Sunday, January 26, 2014

the last book I ever read (Sheri Fink's Five Days at Memorial, excerpt six)



from Five Days at Memorial: Life and Death in a Storm-Ravaged Hospital by Sheri Fink:

Consigning certain sicker patients to go last has its risks, however. Predicting how a patient will fare is inexact and subject to biases. In one very small study of triage, experienced rescuers were asked to categorize the same patients and came up with widely different lists. Many patients who could have survived were mistakenly deemed unsalvageable by some rescuers. And patients’ conditions can change; more resources can become available to help those whose situations at first appear hopeless. The importance of reassessing each person is easy to forget once a ranking is assigned.

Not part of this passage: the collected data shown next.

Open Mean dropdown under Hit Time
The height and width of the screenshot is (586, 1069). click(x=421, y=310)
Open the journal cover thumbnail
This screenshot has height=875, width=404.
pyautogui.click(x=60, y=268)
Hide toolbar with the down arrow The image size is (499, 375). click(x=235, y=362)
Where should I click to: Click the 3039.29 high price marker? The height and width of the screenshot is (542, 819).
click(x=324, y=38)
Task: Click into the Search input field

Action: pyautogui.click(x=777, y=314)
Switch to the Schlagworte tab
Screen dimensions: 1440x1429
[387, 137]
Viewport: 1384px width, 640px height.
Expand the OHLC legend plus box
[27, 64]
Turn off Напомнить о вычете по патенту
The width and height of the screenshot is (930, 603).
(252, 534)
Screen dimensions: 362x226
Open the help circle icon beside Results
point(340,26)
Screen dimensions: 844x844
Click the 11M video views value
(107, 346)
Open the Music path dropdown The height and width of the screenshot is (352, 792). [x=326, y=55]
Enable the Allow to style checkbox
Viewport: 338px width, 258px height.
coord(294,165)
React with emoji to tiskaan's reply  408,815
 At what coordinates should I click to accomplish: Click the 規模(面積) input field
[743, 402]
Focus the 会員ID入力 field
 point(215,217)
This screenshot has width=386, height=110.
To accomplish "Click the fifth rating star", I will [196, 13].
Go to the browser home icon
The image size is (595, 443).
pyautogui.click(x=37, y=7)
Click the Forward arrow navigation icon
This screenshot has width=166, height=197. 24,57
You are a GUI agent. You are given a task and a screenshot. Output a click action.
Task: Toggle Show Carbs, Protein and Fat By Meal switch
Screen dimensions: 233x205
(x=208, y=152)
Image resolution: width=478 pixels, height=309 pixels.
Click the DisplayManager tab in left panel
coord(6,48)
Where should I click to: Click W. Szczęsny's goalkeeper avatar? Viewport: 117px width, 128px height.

Designating a category of patients as beyond help creates the tragic possibility that a patient with a chance of survival will be miscategorized and left to die. To avoid this, some experts have concluded that patients seen to have little chance of survival must still be treated or evacuated—after those with severe injuries who need immediate attention to survive, but before those with significant injuries who can wait.

Pou and her colleagues had little if any training in triage systems and were not guided by any particular protocol. Pou viewed the sorting system they developed as heart-wrenching. To her, changing the evacuation order from sickest first to sickest last resulted from a sense among the doctors that they would not be able to save everyone.